== ASSIGNED TASK ==
The whole listing should be retyped exactly as it appears.

__________

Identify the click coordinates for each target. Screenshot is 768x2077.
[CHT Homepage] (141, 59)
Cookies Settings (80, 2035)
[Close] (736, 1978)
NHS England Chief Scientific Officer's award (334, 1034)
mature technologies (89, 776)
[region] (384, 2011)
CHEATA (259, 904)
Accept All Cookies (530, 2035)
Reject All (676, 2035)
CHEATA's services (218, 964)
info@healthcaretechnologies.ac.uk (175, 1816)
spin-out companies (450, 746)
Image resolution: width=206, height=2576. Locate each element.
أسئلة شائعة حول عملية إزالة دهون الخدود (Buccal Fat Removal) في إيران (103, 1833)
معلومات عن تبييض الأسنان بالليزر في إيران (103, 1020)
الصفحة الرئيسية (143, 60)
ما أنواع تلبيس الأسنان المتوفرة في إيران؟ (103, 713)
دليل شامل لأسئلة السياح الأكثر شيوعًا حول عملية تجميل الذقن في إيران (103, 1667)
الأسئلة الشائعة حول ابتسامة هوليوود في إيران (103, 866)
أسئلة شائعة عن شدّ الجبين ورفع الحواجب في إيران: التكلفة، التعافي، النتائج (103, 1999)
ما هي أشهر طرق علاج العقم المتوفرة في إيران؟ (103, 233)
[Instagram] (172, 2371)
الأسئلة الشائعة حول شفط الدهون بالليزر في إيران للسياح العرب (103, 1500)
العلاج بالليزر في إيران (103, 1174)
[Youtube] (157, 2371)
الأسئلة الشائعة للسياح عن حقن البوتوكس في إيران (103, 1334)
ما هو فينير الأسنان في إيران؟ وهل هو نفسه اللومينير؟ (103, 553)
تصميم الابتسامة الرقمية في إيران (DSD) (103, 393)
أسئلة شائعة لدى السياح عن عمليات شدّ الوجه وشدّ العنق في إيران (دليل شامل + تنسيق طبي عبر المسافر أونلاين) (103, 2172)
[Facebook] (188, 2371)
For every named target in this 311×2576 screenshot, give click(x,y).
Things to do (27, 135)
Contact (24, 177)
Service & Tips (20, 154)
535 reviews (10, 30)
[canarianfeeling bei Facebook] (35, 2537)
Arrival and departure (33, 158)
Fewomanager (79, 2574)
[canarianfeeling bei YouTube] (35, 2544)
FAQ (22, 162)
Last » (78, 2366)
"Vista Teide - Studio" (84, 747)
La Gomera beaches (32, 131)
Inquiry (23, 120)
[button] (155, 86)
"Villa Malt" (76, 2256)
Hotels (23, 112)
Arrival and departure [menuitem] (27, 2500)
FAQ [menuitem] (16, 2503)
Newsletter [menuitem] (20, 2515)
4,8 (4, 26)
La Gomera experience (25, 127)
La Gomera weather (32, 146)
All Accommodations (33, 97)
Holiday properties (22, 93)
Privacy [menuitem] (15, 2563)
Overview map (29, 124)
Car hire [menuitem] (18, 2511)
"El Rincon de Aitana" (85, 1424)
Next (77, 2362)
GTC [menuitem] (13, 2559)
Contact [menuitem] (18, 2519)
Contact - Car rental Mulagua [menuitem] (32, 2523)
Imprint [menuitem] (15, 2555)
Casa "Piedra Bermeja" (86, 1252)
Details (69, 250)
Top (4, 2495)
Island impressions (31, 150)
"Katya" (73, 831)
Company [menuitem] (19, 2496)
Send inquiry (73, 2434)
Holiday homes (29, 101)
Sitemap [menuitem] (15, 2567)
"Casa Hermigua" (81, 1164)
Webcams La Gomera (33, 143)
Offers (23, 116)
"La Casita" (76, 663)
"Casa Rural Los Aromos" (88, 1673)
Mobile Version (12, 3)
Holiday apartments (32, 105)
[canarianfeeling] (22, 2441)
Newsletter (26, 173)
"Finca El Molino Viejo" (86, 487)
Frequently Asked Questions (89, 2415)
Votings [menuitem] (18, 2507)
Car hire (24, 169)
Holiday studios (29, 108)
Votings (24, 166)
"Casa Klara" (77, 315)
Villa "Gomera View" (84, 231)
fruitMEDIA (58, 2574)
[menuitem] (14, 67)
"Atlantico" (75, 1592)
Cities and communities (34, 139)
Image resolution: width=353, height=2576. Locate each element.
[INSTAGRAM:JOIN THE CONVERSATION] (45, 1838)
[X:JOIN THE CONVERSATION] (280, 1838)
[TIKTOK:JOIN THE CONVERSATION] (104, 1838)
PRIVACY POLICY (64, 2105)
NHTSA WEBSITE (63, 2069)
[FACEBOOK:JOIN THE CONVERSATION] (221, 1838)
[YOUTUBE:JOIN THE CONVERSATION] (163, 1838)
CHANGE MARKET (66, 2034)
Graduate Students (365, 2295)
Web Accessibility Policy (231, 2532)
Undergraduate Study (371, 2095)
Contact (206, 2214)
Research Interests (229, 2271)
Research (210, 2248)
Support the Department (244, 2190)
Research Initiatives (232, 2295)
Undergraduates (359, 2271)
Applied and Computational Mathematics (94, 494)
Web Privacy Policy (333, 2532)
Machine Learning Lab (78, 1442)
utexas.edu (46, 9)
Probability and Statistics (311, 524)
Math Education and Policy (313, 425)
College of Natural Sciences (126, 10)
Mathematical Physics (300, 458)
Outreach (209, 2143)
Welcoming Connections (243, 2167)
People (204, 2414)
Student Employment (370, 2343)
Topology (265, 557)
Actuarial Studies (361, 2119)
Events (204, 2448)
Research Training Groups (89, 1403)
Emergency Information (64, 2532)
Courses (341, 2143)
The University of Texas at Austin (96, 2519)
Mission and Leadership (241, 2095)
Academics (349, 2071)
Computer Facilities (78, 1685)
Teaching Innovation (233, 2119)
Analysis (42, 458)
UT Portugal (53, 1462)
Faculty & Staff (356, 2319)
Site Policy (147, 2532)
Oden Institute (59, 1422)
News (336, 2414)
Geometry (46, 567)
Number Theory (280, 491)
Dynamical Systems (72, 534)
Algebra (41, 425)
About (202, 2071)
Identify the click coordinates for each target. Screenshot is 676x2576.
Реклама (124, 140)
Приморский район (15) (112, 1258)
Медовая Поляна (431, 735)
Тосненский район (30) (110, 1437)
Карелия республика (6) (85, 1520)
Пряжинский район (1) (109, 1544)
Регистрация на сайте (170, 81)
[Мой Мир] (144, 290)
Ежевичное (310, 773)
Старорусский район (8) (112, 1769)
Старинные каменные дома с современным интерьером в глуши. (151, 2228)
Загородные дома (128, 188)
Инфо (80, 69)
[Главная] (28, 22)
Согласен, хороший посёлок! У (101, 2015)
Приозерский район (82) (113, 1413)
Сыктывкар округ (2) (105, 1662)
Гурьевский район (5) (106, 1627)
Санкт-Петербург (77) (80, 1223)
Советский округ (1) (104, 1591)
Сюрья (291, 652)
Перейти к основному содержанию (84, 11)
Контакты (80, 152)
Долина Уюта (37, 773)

__________

== RESPONSE ==
Identify the click coordinates for each target. Screenshot is 768x2077.
[CHT Homepage] (141, 59)
Cookies Settings (80, 2035)
[Close] (736, 1978)
NHS England Chief Scientific Officer's award (334, 1034)
mature technologies (89, 776)
[region] (384, 2011)
CHEATA (259, 904)
Accept All Cookies (530, 2035)
Reject All (676, 2035)
CHEATA's services (218, 964)
info@healthcaretechnologies.ac.uk (175, 1816)
spin-out companies (450, 746)
Image resolution: width=206, height=2576. Locate each element.
أسئلة شائعة حول عملية إزالة دهون الخدود (Buccal Fat Removal) في إيران (103, 1833)
معلومات عن تبييض الأسنان بالليزر في إيران (103, 1020)
الصفحة الرئيسية (143, 60)
ما أنواع تلبيس الأسنان المتوفرة في إيران؟ (103, 713)
دليل شامل لأسئلة السياح الأكثر شيوعًا حول عملية تجميل الذقن في إيران (103, 1667)
الأسئلة الشائعة حول ابتسامة هوليوود في إيران (103, 866)
أسئلة شائعة عن شدّ الجبين ورفع الحواجب في إيران: التكلفة، التعافي، النتائج (103, 1999)
ما هي أشهر طرق علاج العقم المتوفرة في إيران؟ (103, 233)
[Instagram] (172, 2371)
الأسئلة الشائعة حول شفط الدهون بالليزر في إيران للسياح العرب (103, 1500)
العلاج بالليزر في إيران (103, 1174)
[Youtube] (157, 2371)
الأسئلة الشائعة للسياح عن حقن البوتوكس في إيران (103, 1334)
ما هو فينير الأسنان في إيران؟ وهل هو نفسه اللومينير؟ (103, 553)
تصميم الابتسامة الرقمية في إيران (DSD) (103, 393)
أسئلة شائعة لدى السياح عن عمليات شدّ الوجه وشدّ العنق في إيران (دليل شامل + تنسيق طبي عبر المسافر أونلاين) (103, 2172)
[Facebook] (188, 2371)
For every named target in this 311×2576 screenshot, give click(x,y).
Things to do (27, 135)
Contact (24, 177)
Service & Tips (20, 154)
535 reviews (10, 30)
[canarianfeeling bei Facebook] (35, 2537)
Arrival and departure (33, 158)
Fewomanager (79, 2574)
[canarianfeeling bei YouTube] (35, 2544)
FAQ (22, 162)
Last » (78, 2366)
"Vista Teide - Studio" (84, 747)
La Gomera beaches (32, 131)
Inquiry (23, 120)
[button] (155, 86)
"Villa Malt" (76, 2256)
Hotels (23, 112)
Arrival and departure [menuitem] (27, 2500)
FAQ [menuitem] (16, 2503)
Newsletter [menuitem] (20, 2515)
4,8 (4, 26)
La Gomera experience (25, 127)
La Gomera weather (32, 146)
All Accommodations (33, 97)
Holiday properties (22, 93)
Privacy [menuitem] (15, 2563)
Overview map (29, 124)
Car hire [menuitem] (18, 2511)
"El Rincon de Aitana" (85, 1424)
Next (77, 2362)
GTC [menuitem] (13, 2559)
Contact [menuitem] (18, 2519)
Contact - Car rental Mulagua [menuitem] (32, 2523)
Imprint [menuitem] (15, 2555)
Casa "Piedra Bermeja" (86, 1252)
Details (69, 250)
Top (4, 2495)
Island impressions (31, 150)
"Katya" (73, 831)
Company [menuitem] (19, 2496)
Send inquiry (73, 2434)
Holiday homes (29, 101)
Sitemap [menuitem] (15, 2567)
"Casa Hermigua" (81, 1164)
Webcams La Gomera (33, 143)
Offers (23, 116)
"La Casita" (76, 663)
"Casa Rural Los Aromos" (88, 1673)
Mobile Version (12, 3)
Holiday apartments (32, 105)
[canarianfeeling] (22, 2441)
Newsletter (26, 173)
"Finca El Molino Viejo" (86, 487)
Frequently Asked Questions (89, 2415)
Votings [menuitem] (18, 2507)
Car hire (24, 169)
Holiday studios (29, 108)
Votings (24, 166)
"Casa Klara" (77, 315)
Villa "Gomera View" (84, 231)
fruitMEDIA (58, 2574)
[menuitem] (14, 67)
"Atlantico" (75, 1592)
Cities and communities (34, 139)
Image resolution: width=353, height=2576. Locate each element.
[INSTAGRAM:JOIN THE CONVERSATION] (45, 1838)
[X:JOIN THE CONVERSATION] (280, 1838)
[TIKTOK:JOIN THE CONVERSATION] (104, 1838)
PRIVACY POLICY (64, 2105)
NHTSA WEBSITE (63, 2069)
[FACEBOOK:JOIN THE CONVERSATION] (221, 1838)
[YOUTUBE:JOIN THE CONVERSATION] (163, 1838)
CHANGE MARKET (66, 2034)
Graduate Students (365, 2295)
Web Accessibility Policy (231, 2532)
Undergraduate Study (371, 2095)
Contact (206, 2214)
Research Interests (229, 2271)
Research (210, 2248)
Support the Department (244, 2190)
Research Initiatives (232, 2295)
Undergraduates (359, 2271)
Applied and Computational Mathematics (94, 494)
Web Privacy Policy (333, 2532)
Machine Learning Lab (78, 1442)
utexas.edu (46, 9)
Probability and Statistics (311, 524)
Math Education and Policy (313, 425)
College of Natural Sciences (126, 10)
Mathematical Physics (300, 458)
Outreach (209, 2143)
Welcoming Connections (243, 2167)
People (204, 2414)
Student Employment (370, 2343)
Topology (265, 557)
Actuarial Studies (361, 2119)
Events (204, 2448)
Research Training Groups (89, 1403)
Emergency Information (64, 2532)
Courses (341, 2143)
The University of Texas at Austin (96, 2519)
Mission and Leadership (241, 2095)
Academics (349, 2071)
Computer Facilities (78, 1685)
Teaching Innovation (233, 2119)
Analysis (42, 458)
UT Portugal (53, 1462)
Faculty & Staff (356, 2319)
Site Policy (147, 2532)
Oden Institute (59, 1422)
News (336, 2414)
Geometry (46, 567)
Number Theory (280, 491)
Dynamical Systems (72, 534)
Algebra (41, 425)
About (202, 2071)
Identify the click coordinates for each target. Screenshot is 676x2576.
Реклама (124, 140)
Приморский район (15) (112, 1258)
Медовая Поляна (431, 735)
Тосненский район (30) (110, 1437)
Карелия республика (6) (85, 1520)
Пряжинский район (1) (109, 1544)
Регистрация на сайте (170, 81)
[Мой Мир] (144, 290)
Ежевичное (310, 773)
Старорусский район (8) (112, 1769)
Старинные каменные дома с современным интерьером в глуши. (151, 2228)
Загородные дома (128, 188)
Инфо (80, 69)
[Главная] (28, 22)
Согласен, хороший посёлок! У (101, 2015)
Приозерский район (82) (113, 1413)
Сыктывкар округ (2) (105, 1662)
Гурьевский район (5) (106, 1627)
Санкт-Петербург (77) (80, 1223)
Советский округ (1) (104, 1591)
Сюрья (291, 652)
Перейти к основному содержанию (84, 11)
Контакты (80, 152)
Долина Уюта (37, 773)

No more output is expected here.